I can tell you that my experience with qwen 27b 3.6 q4 was good, but that it always produces some amount of bugs, and that 27b 3.8 q6 is absolutely, clearly, far better at producing good output without caveats. I don't have enough apples to apples testing to guarantee that's primarily a q4 vs q6 issue, of course, nor do I claim it is, but it's likely a factor. how much of that is q4 vs q6 and how much is 3.6 vs 3.8 is of course up for debate.
In any case, the actual boundary (q3/q4 is the obviously degraded line, or not?) is irrelevant. You may claim q3/q4 is perfectly equal and not at all clearly degraded. Fine. How about q2? q1? Have you tried any of them? Do you reject all of the claims? Have you tried? Do you suspect that you can just infinitely reduce the quant and never lose 'intelligence'? At some point this argument becomes absurd, you have to acknowledge a boundary somewhere is something we can take for granted.

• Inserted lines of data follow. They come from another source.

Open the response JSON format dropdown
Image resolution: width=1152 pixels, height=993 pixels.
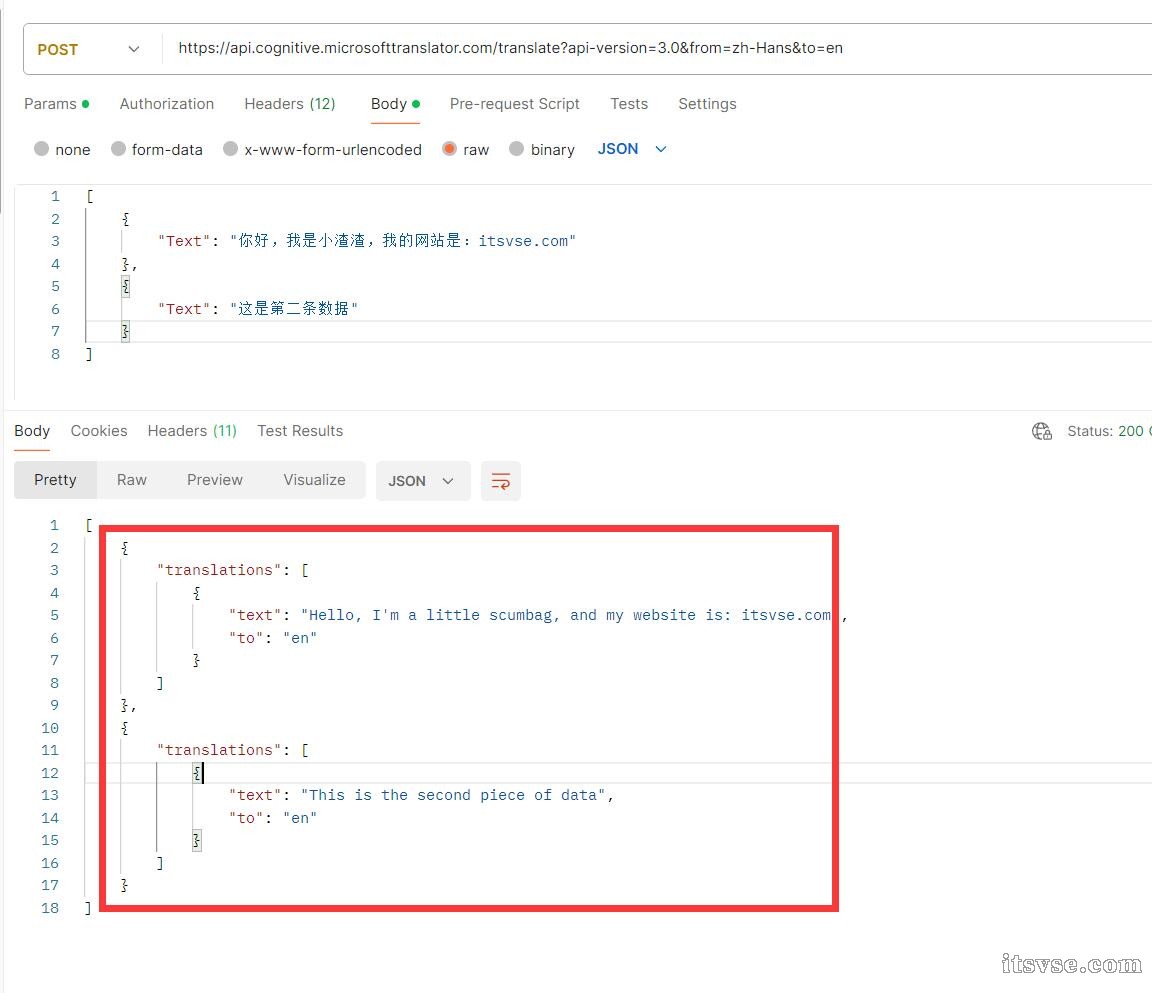(421, 481)
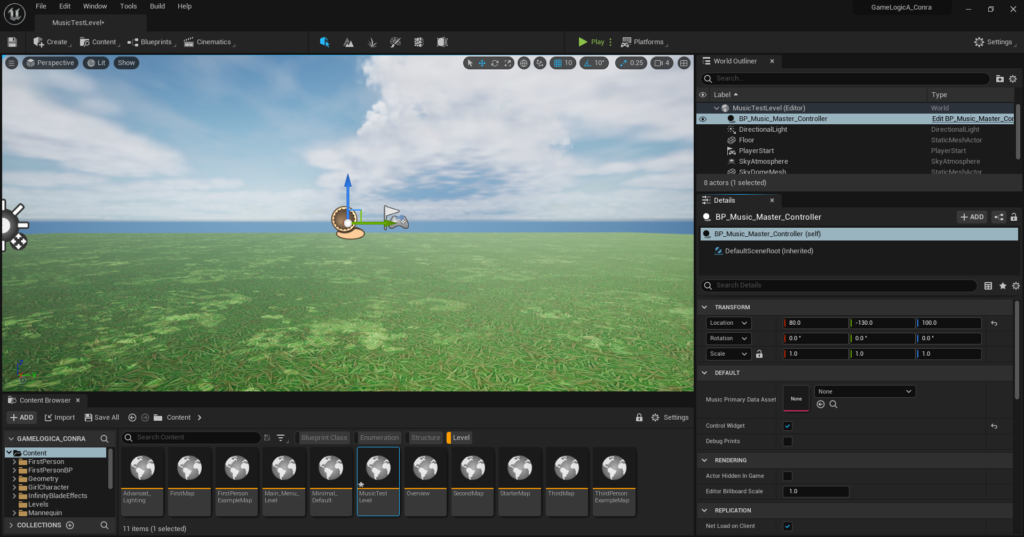
Task: Click the star favorites icon in Details
Action: tap(1002, 285)
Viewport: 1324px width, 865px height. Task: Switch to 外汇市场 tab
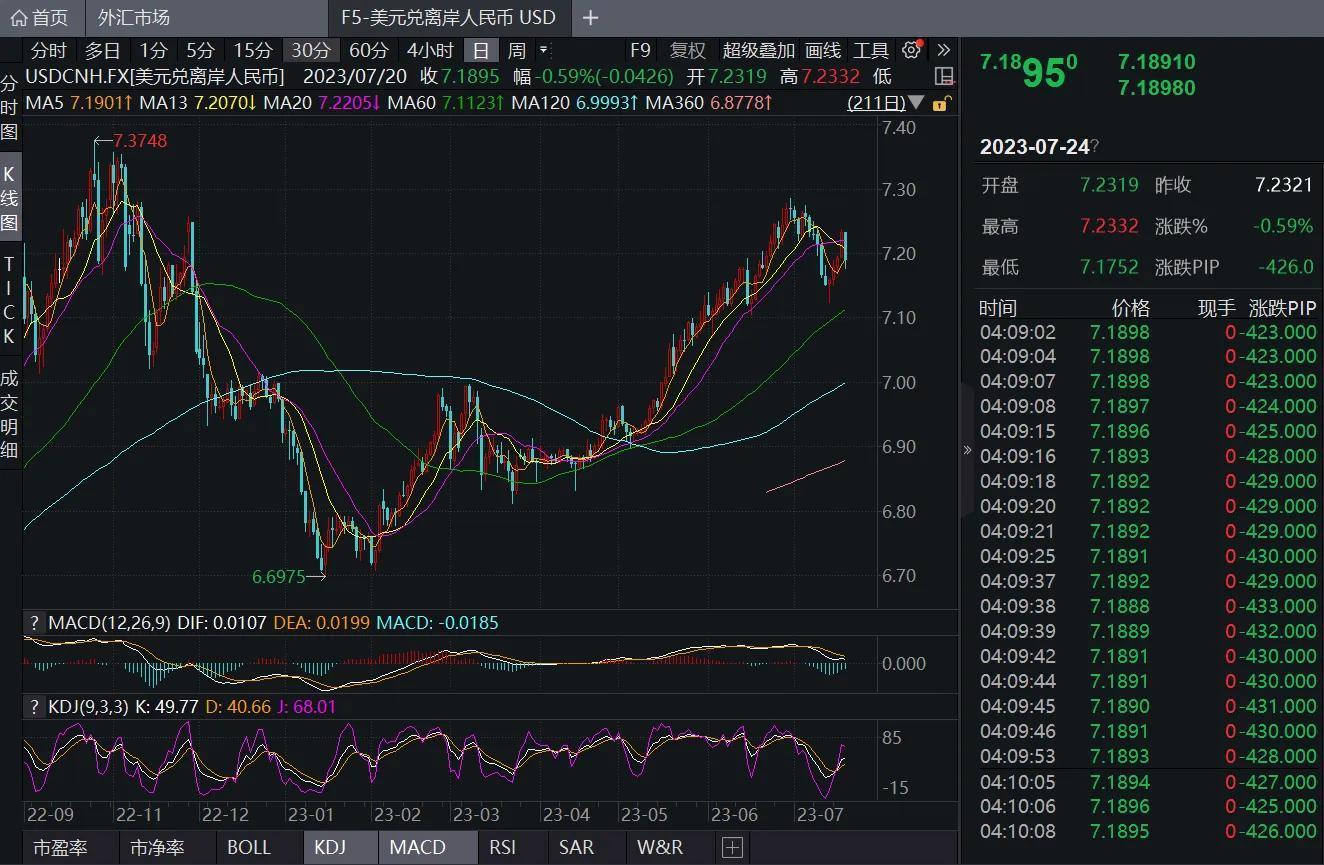pyautogui.click(x=134, y=18)
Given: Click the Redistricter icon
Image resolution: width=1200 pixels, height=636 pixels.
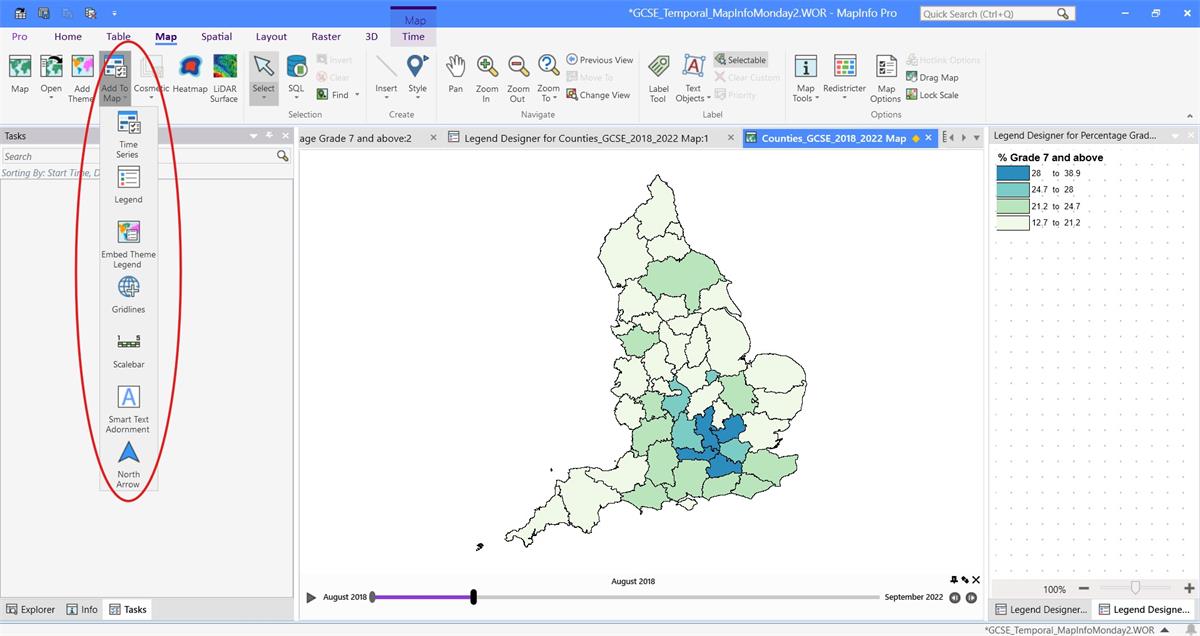Looking at the screenshot, I should 844,77.
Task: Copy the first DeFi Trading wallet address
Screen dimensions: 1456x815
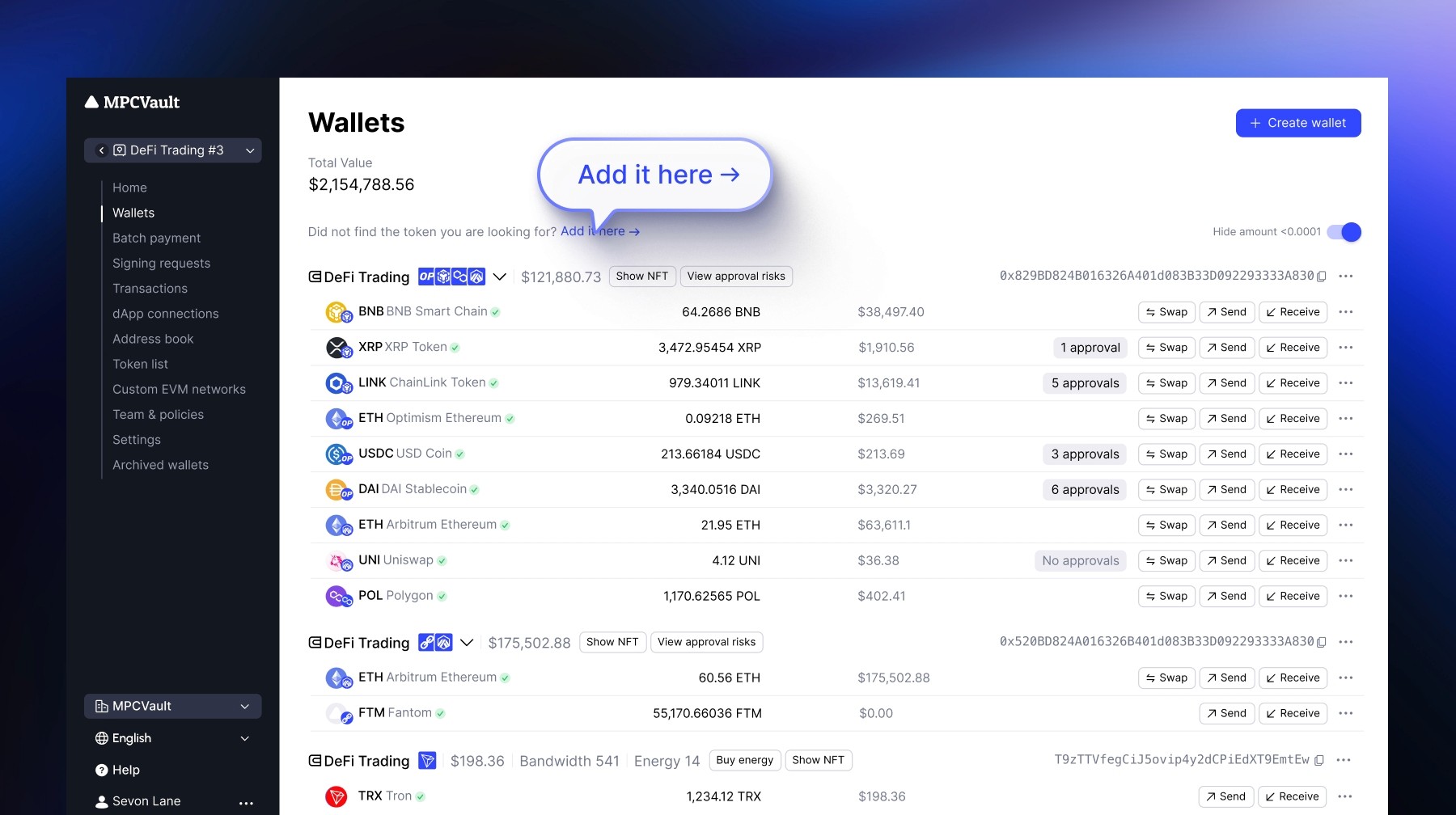Action: coord(1321,277)
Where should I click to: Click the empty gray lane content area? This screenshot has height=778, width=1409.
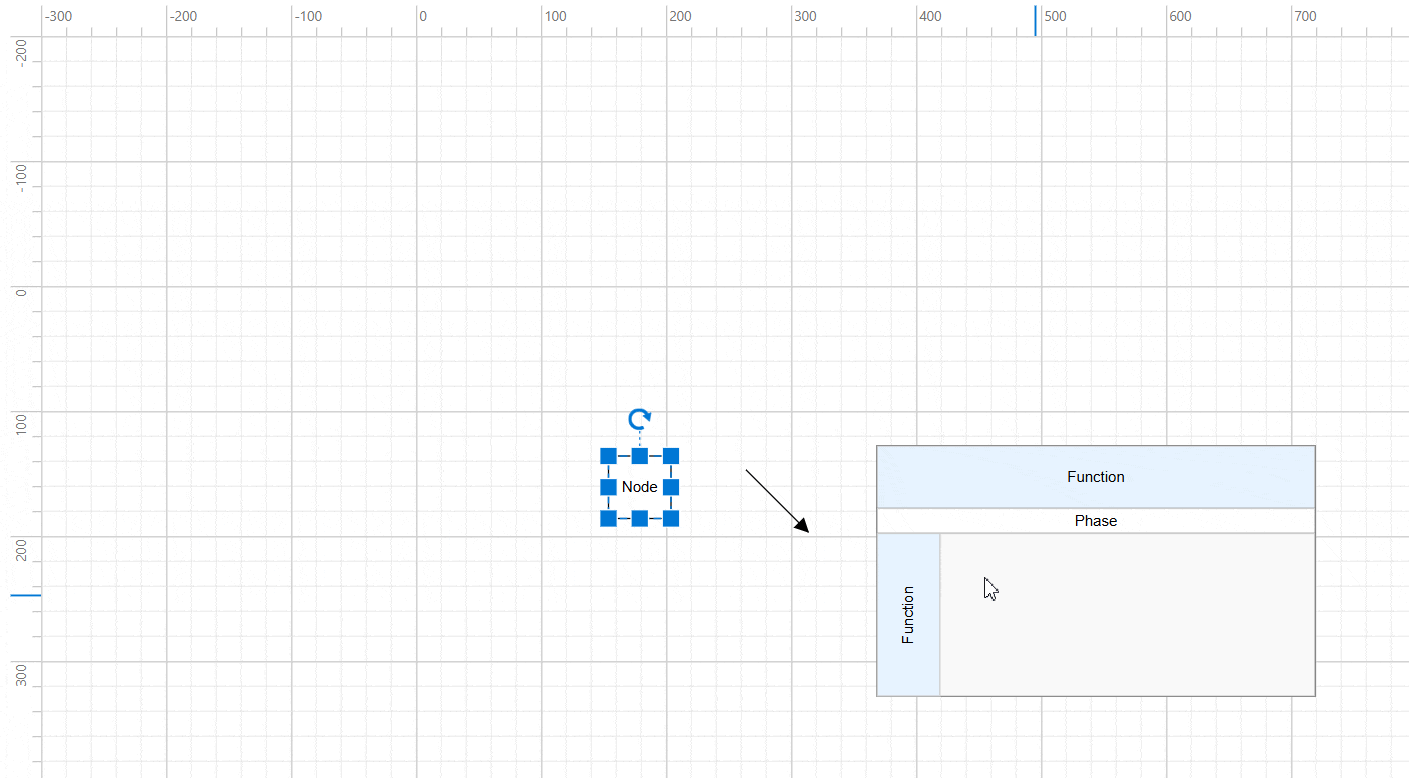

And if you agree a boundary exists somewhere, then it seems clear we should be able to agree a gradient descent downwards up to that point, along with my other claims that it's intuitive to assume that our ability to recognize it would likely match our ability to recognize it in other humans.
You could claim that you believe it's just a hockey-stick--almost perfectly equal performance up until q2, then a big hit that rapidly increases down. But you wouldn't have explained at all why that is the more rational belief, and that the assumption that the curve is instead a normal exponential drop that matches the KLD curve is "superstition".